Posted by: Nic Corpora | May 16, 2011

Diabetes Nonprofit Improves Internal Communication

Here is an example of organization improving its internal communication methods by creating media relations programs. Members of Juvenile Diabetes Research Foundation had experienced a disconnect between chapters and branches spread out across the country. The New York-based organization, whose 101 chapters and branches had complained for some time, says National Manager of Chapter Communications Michael Mahle, of feeling “somewhat disassociated from the national office in respect to the media relations aspects of the organization.”

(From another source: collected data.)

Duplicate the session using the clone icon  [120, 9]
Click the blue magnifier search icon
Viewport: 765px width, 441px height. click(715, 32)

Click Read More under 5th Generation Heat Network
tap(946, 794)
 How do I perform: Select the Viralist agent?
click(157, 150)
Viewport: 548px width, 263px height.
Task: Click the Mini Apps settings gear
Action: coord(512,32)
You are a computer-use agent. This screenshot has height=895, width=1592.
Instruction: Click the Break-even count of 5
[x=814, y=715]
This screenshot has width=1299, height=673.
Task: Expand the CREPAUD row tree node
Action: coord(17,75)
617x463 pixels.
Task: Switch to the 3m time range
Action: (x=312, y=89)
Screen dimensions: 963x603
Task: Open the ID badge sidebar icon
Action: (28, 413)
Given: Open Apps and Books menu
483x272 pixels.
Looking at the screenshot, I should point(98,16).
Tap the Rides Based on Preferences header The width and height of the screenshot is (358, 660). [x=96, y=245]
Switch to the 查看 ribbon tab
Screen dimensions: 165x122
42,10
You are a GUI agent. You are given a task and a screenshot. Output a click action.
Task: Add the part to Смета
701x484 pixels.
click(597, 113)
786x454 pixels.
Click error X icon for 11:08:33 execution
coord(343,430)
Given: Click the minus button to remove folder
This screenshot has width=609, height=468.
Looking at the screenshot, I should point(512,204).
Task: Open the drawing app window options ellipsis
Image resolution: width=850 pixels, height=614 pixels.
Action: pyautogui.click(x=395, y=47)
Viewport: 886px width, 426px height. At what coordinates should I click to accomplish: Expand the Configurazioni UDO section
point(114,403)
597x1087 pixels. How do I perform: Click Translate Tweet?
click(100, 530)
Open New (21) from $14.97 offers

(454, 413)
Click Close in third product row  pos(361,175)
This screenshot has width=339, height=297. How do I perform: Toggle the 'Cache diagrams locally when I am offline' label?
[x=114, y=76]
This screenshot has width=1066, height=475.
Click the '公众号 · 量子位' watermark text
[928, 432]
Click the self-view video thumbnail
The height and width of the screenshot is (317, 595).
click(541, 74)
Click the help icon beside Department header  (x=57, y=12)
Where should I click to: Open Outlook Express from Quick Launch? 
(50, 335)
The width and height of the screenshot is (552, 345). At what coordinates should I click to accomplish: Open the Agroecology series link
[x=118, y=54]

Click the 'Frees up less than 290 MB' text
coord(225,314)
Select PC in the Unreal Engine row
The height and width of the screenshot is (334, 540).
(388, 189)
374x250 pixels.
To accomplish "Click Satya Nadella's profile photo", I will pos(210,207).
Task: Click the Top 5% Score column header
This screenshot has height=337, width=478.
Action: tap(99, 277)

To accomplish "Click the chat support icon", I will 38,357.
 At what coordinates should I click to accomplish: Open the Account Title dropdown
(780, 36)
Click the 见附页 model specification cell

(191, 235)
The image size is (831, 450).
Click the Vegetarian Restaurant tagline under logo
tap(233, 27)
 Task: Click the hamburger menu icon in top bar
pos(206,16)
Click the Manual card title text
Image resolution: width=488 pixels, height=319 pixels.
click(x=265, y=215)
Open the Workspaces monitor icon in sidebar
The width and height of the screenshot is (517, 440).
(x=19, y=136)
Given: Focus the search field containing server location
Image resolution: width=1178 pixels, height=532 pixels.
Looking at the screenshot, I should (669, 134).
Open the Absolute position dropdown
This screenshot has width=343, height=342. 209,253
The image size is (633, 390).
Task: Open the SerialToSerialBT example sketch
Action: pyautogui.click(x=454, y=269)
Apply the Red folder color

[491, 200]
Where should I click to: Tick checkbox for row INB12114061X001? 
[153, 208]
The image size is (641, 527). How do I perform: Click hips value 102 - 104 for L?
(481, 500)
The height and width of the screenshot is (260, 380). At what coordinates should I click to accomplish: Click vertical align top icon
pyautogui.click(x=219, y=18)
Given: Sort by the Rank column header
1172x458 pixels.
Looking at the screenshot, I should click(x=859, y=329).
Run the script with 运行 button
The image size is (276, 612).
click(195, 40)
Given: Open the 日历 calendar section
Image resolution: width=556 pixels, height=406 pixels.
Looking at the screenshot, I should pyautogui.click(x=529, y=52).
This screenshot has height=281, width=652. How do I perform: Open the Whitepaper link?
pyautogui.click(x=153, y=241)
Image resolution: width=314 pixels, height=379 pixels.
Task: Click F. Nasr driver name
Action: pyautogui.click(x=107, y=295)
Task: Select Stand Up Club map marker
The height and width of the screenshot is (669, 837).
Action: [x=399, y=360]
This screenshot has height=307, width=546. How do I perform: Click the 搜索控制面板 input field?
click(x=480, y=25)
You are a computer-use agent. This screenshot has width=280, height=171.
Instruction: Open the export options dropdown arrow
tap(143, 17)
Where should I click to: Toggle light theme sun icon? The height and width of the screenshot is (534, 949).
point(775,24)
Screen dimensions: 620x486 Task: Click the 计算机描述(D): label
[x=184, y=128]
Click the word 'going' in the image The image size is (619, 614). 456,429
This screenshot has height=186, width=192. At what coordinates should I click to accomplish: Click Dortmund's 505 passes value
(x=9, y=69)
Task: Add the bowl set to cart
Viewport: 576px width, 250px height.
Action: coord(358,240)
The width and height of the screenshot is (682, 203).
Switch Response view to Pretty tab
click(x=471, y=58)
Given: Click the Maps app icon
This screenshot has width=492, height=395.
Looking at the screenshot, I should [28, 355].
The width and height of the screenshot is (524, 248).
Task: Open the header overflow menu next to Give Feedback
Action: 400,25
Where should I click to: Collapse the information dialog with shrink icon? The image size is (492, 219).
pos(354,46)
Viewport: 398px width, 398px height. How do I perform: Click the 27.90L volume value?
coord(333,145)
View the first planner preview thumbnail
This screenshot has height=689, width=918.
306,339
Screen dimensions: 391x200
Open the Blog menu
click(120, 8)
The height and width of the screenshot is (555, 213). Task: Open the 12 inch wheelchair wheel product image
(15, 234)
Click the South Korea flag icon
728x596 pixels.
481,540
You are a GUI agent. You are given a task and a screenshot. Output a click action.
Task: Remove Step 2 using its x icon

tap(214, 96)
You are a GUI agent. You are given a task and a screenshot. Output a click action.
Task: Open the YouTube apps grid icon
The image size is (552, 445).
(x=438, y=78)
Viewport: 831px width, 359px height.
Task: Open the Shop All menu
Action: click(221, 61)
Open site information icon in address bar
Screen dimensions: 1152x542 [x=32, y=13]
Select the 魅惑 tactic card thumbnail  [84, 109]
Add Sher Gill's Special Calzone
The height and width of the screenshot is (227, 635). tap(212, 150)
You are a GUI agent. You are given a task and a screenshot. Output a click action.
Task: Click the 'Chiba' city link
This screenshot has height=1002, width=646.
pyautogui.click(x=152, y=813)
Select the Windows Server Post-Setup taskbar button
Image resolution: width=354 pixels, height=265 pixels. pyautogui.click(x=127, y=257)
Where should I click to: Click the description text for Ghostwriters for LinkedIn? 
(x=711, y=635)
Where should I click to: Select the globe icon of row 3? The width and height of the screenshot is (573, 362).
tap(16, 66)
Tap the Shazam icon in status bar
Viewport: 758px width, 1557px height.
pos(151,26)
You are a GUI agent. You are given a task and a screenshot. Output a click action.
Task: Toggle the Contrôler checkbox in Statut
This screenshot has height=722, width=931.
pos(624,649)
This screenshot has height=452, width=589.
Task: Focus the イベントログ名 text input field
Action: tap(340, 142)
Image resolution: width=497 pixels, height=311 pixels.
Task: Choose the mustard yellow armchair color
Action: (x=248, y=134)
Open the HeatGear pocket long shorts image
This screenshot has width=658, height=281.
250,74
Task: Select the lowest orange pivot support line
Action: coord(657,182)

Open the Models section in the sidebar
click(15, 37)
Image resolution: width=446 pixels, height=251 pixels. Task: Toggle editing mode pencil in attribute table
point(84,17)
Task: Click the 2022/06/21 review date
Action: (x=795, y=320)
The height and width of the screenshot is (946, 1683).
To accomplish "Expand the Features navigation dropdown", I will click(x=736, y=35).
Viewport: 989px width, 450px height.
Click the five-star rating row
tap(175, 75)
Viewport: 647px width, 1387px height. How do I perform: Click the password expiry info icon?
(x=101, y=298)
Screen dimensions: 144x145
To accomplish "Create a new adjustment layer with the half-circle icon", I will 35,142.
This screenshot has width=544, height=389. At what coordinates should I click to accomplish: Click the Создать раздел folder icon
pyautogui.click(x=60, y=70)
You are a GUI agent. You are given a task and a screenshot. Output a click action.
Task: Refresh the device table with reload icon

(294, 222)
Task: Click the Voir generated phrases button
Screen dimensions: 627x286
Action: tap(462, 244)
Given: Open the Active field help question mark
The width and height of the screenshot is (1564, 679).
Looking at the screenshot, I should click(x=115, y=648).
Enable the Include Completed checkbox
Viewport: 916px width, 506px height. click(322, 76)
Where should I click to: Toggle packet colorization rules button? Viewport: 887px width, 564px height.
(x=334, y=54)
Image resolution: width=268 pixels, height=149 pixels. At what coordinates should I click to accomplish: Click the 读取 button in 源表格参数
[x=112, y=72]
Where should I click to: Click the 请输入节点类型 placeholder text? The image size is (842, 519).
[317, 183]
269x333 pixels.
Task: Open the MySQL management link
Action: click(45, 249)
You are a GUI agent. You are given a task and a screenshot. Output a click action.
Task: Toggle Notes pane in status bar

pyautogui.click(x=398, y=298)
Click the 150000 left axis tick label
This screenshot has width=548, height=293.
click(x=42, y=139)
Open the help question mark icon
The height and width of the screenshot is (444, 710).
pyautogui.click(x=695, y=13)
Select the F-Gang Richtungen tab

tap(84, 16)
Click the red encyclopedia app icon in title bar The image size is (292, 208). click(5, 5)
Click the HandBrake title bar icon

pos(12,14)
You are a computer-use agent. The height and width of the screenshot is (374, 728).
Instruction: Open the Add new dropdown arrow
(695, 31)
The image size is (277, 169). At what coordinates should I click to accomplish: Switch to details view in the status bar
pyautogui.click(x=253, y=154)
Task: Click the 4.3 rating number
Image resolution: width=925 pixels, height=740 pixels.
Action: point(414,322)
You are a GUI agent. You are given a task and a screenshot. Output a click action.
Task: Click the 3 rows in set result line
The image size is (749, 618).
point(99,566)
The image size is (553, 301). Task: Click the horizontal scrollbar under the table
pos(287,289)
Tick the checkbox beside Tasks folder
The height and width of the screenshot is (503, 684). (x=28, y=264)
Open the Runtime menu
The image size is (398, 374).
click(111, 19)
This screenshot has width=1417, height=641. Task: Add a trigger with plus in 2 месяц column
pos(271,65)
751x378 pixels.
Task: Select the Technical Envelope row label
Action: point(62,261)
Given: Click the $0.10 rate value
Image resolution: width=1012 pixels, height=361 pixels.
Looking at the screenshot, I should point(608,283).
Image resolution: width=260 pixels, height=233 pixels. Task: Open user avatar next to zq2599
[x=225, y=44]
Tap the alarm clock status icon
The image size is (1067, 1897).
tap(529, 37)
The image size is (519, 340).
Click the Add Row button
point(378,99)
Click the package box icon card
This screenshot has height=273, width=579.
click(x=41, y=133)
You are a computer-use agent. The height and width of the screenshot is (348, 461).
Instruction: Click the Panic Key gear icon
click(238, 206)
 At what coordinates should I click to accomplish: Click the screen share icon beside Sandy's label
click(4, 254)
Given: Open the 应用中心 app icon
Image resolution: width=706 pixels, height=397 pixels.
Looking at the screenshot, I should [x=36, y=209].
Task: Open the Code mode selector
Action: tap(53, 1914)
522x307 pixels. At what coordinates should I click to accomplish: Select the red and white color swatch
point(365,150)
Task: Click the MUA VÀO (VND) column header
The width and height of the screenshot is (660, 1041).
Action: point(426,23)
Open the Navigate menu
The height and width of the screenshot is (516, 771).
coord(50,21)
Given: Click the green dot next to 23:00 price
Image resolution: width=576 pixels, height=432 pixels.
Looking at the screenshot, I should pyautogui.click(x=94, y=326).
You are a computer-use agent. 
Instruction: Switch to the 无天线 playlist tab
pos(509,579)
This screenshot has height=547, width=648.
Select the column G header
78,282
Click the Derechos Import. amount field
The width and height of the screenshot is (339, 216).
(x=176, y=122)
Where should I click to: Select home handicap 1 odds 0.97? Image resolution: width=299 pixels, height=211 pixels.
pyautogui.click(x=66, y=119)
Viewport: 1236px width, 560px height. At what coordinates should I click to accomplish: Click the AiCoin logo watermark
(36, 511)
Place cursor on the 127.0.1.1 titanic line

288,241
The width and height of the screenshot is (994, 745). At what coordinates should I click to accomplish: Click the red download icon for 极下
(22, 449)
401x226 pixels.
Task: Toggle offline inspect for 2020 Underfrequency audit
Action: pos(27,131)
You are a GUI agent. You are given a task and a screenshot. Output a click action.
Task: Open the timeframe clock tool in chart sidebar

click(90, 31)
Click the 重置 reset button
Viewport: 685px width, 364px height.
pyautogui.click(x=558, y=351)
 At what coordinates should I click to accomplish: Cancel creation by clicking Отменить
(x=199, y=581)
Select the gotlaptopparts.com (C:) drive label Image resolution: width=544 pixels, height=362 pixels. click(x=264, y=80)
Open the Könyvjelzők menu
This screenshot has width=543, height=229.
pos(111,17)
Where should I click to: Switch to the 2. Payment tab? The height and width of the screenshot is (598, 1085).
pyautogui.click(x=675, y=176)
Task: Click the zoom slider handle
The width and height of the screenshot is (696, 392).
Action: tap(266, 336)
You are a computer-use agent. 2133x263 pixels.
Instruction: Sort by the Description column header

Not only did local chapters feel ignored, but there was insufficient news coverage at the local level. It’s important that an organization maintains consistency in how messages are presented to the media. “It allows the organization to work as a cohesive whole,” Mahle says. “It’s important from a factual standpoint as well, especially when discussing research findings and the like.”

It became clear that many chapters didn’t have necessary materials to complete their media relations programs, mostly understaffed and underdeveloped. The communications team stepped in, not only to complete media lists for every chapter and branch across the United States, but explain how to effectively understand and use the media lists.

The improved communication structure has been largely helpful to the organization. But the bigger impact has given local chapters “the knowledge that someone at national is there for the chapters,” Mahle says. “By reaching out to our chapters, they feel more like a part of the organization, instead of this unattached entity a thousand miles away.”